Of the four tracks on hand, two are toss-off vocoded spoken word bits, less than a minute of running time combined – the robotic vocals of “Transmission 1” and its follow-up add a science fiction slant to the EP, but little else. When second track “To Know Infinity” kicks in, that trad/thrash aesthetic is immediately obvious. Those opening riffs of “Infinity” gallop like a rawer, super-charged Iron Maiden, like some long-lost mid-80s speed metal troupe. Musically, Deceptor has both impressive chops and the confidence to show them. Bassist Paul Fulda and guitarist Sam Mackertich string tech-leaning riffs together with no hiccups, the guitars and bass weaving amongst one another to make this three-piece outfit seem like a larger band. Tempos shift effortlessly as the riffs fly by, and though the songs are constantly twisting and sliding, nothing is disjointed – everything fits into place.

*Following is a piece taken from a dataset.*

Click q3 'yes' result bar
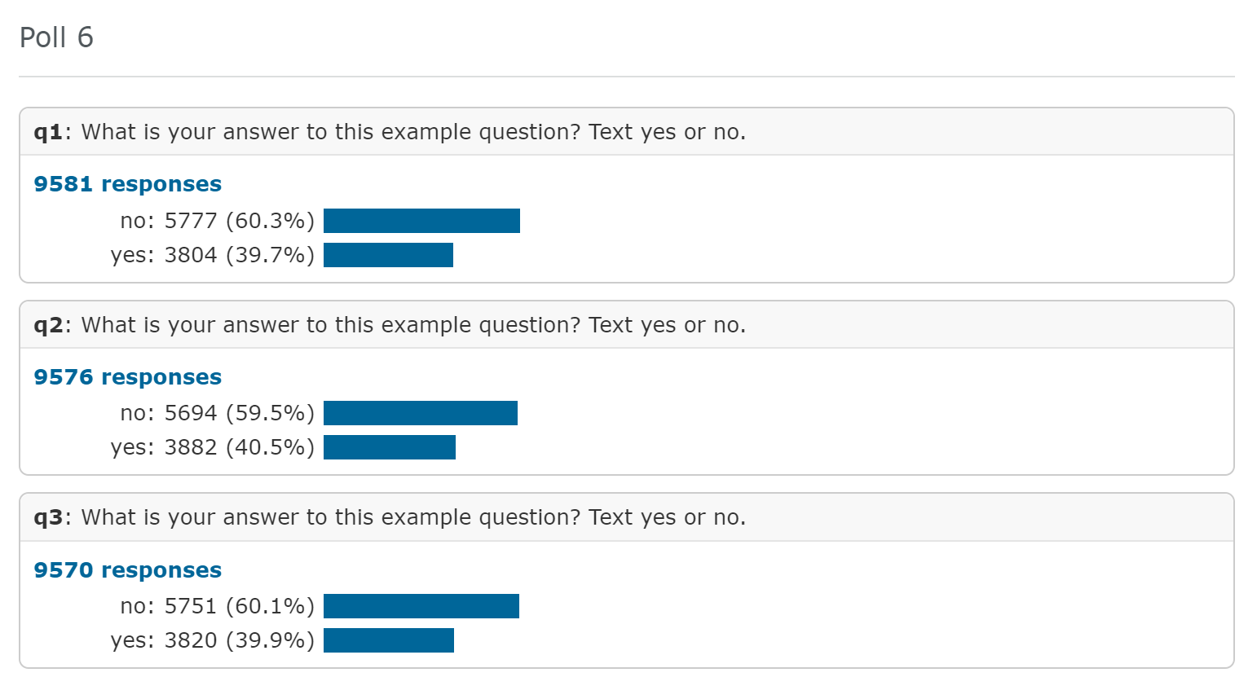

Chains Of Delusion’s only sticking points are the production and the vocals, and both are relatively minor infractions, though it may immediately sound otherwise. Neither shortcoming comes up short enough to be a deal-breaker – neither is anything less than acceptable and never catastrophic – but both could be improved. The production is merely raw, clearly done on a budget – give this band a little further success, some more money to spend, and that problem will fix itself. Vocally, Fulda and Mackertich trade off leads within the songs, the styles running the gamut from thrashy growls to piercing early-Araya screams to dramatic mid-range cleans that sometimes remind of Warrel Dane, but less skilled. The melodies soar and dip, and sometimes, Deceptor’s complex songwriting ideas outreach their vocal talents, though not by such a margin that Chains Of Delusion fails. There's a rawness to the vocals that reminds me of NWOBHM stalwarts Raven (especially in those piercing screams), and that may be off-putting to some.
So, yes, there’s some room for improvement, but Chains Of Delusion impresses nonetheless. This is the band’s second EP – I’ve not heard the first, 2011’s Soothsayer, released on Chaos Dimension Records – and it’s enough to pique my interest and put Deceptor firmly on my “ones to watch” list.